Notably, in this study, 16.22% of subjects had an AL reduction of more than 0.25 mm, which is difficult to explain by changes in corneal thickness and choroidal thickness, as the magnitude of the changes exceeds that for which the cornea and choroid can compensate. Therefore, we speculate that the sclera may have remodeled during the process of AL reduction. Previous studies have confirmed that the choroid, a vascular structure between the retina and the sclera, supplies RPE and the outer retina. In addition, it contains secretory cells, which may be involved in mediating scleral growth. Thus, the choroid has a crucial role in relaying signals derived from the retina to the sclera, further altering the synthesis of scleral extracellular matrix molecules and changing the size of the eye. Therefore, we hypothesized that choroidal thickening after wearing Ortho-K lenses might modulate the sclera and thus further affect AL. The exact mechanism underlying the results observed in this study remains to be explored.

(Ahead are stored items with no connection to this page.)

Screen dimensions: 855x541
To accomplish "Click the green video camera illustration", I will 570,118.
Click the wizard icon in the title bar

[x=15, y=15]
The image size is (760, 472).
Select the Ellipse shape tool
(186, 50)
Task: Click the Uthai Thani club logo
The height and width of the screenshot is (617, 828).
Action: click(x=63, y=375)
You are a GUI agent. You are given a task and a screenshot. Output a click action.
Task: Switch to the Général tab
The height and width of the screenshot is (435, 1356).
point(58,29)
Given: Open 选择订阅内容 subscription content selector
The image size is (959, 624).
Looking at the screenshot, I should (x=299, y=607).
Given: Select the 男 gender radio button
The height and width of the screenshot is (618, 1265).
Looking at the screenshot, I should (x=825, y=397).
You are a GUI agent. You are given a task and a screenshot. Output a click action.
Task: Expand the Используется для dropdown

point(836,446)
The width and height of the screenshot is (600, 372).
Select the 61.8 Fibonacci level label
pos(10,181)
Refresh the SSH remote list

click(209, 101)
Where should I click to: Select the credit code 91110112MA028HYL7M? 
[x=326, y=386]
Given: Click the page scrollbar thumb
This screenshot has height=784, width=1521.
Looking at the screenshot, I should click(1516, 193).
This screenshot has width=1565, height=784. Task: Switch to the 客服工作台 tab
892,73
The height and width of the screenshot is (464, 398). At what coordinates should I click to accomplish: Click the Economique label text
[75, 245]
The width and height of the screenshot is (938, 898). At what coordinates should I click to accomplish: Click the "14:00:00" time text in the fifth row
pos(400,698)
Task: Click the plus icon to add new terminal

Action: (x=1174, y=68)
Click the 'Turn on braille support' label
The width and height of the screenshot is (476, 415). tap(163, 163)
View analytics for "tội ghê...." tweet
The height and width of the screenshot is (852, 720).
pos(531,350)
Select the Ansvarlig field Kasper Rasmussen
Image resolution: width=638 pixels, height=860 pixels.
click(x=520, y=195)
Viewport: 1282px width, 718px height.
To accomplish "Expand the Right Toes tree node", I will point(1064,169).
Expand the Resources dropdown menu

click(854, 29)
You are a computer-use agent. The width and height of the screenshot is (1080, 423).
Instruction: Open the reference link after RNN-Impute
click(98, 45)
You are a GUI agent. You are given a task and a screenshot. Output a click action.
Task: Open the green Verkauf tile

Factors affecting the Ortho-K control effect

Some studies have reported that the effect of Ortho-K on the control of myopia has great individual variability, which may be affected by age at the initiation of Ortho-K wear [25, 40]. The same conclusion was also reached in this study. In addition, the TZ is also a factor affecting the progression of myopia. As mentioned previously, changes in peripheral defocus and aberration have been hypothesized as explanations for the mechanism of Ortho-K in myopia control [41, 42]. Lau et al. [43] analyzed 103 myopic children treated with Ortho-K lenses over a two-year follow-up and found that ocular higher-order aberrations, particularly spherical aberrations, had a negative correlation with axial elongation. Increasing higher-order aberration may slow axial elongation in Ortho-K treatment. In addition, myopia control of Ortho-K is associated with relative peripheral refraction. According to studies by Carracedo et al. [44] and Guo et al. [25], a smaller TZ tends to cause more myopic relative peripheral refraction and a larger change in higher-order aberrations, achieving an improvement in myopia control. Consistent with their findings, our study found that children in the AL reduction group had a smaller TZ than those in the AL elongation group in the absence of a statistically significant difference in pupil size between groups, and AL reduction was significantly positively correlated with the TZ. This result suggests that a smaller TZ plays a potential role in controlling AL elongation using Ortho-K and provides a new perspective on the personalized design of Ortho-K lenses for myopic children.

Limitations

Our study had some limitations. First, it would have been ideal to accurately measure SER after Ortho-K treatment to further confirm the degree of myopia progression in this study. In addition, some studies have revealed that AL changes are significantly correlated with choroidal thickness changes after Ortho-K treatment; however, we did not evaluate the change in choroidal thickness after Ortho-K lens wear. Therefore, further studies should assess changes in the anterior and posterior segments to predict AL changes in Ortho-K patients. In addition, the one-year observation period chosen for this study is because most myopic children treated with the Ortho-K lens change their lenses after approximately one year of wear in view of safety concerns. For cases of AL reduction, a longer follow-up period is still needed to observe the effect of AL control. In addition, the relatively small number of children with AL reduction limited the sample size of this study, and larger sample sizes should be undertaken in future studies.